In this letter, we’ll dive into:
- ARE’s AI-first operating system;
- Its pairing with a disciplined focus on residential and industrial niches;
- ARE’s approach to off-market deal flow and pipeline transactions;
- How ARE deploys capital—and competes against far larger platforms; and
- Illustrative deals to date.
ARE’s AI-First Operating System
When investing in markets defined by fragmented ownership and uneven data quality (i.e., where exciting yield opportunities exist), process–not scale—is the primary advantage.
And process is what ARE has built from the ground-up over the past 3 years.
Unlike larger platforms attempting to retrofit AI onto entrenched systems, ARE’s technology stack was built in parallel with its investment process.

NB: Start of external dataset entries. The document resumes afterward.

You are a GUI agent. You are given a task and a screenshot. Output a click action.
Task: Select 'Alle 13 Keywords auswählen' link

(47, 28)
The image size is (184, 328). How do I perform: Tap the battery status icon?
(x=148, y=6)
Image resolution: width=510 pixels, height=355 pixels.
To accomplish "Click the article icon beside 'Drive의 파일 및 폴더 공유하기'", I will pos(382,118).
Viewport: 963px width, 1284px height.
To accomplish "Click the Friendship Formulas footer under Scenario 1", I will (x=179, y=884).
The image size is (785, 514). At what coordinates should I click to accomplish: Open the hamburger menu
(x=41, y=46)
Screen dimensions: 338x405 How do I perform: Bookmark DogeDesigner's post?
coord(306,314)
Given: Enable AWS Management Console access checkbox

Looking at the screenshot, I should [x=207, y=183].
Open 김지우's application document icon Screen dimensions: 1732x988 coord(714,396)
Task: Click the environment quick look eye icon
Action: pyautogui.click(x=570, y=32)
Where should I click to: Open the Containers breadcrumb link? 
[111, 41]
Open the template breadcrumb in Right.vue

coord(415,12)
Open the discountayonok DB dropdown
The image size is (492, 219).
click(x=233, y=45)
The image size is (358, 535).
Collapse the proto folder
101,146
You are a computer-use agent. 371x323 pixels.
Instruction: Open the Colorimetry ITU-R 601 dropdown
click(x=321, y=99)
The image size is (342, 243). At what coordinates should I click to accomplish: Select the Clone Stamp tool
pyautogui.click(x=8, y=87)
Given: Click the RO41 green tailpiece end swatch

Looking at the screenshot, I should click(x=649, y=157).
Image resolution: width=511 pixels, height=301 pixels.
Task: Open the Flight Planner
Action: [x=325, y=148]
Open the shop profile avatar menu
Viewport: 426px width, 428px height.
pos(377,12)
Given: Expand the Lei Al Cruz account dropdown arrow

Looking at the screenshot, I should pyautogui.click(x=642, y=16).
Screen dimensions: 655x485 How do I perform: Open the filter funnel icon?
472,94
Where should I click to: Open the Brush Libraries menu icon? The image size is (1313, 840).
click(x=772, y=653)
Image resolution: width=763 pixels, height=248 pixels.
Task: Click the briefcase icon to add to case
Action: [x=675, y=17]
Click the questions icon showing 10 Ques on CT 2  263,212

At the core is a centralized data lake designed to compare information across hundreds of evaluated transactions. Rather than underwriting opportunities in isolation, the system is built to surface relative value across asset types, markets, capital structures, and vintages, allowing the team to identify mispricing and risk asymmetries that are difficult to detect through conventional underwriting.
Several principles shape how the platform operates in practice:
- Centralized data lake: Aggregates historical and live deal data across residential and industrial strategies
- Relative-value screening: AI-enabled tools prioritize side-by-side comparisons over one-off deal analysis
- Consistent underwriting templates: Automated data ingestion and standardized assumptions reduce noise and bias at the top of the funnel
- High selectivity: The platform enables review of hundreds of opportunities annually while maintaining a sub-1% closing ratio
- Decision acceleration: Technology compresses time to conviction, not replacing investment judgment.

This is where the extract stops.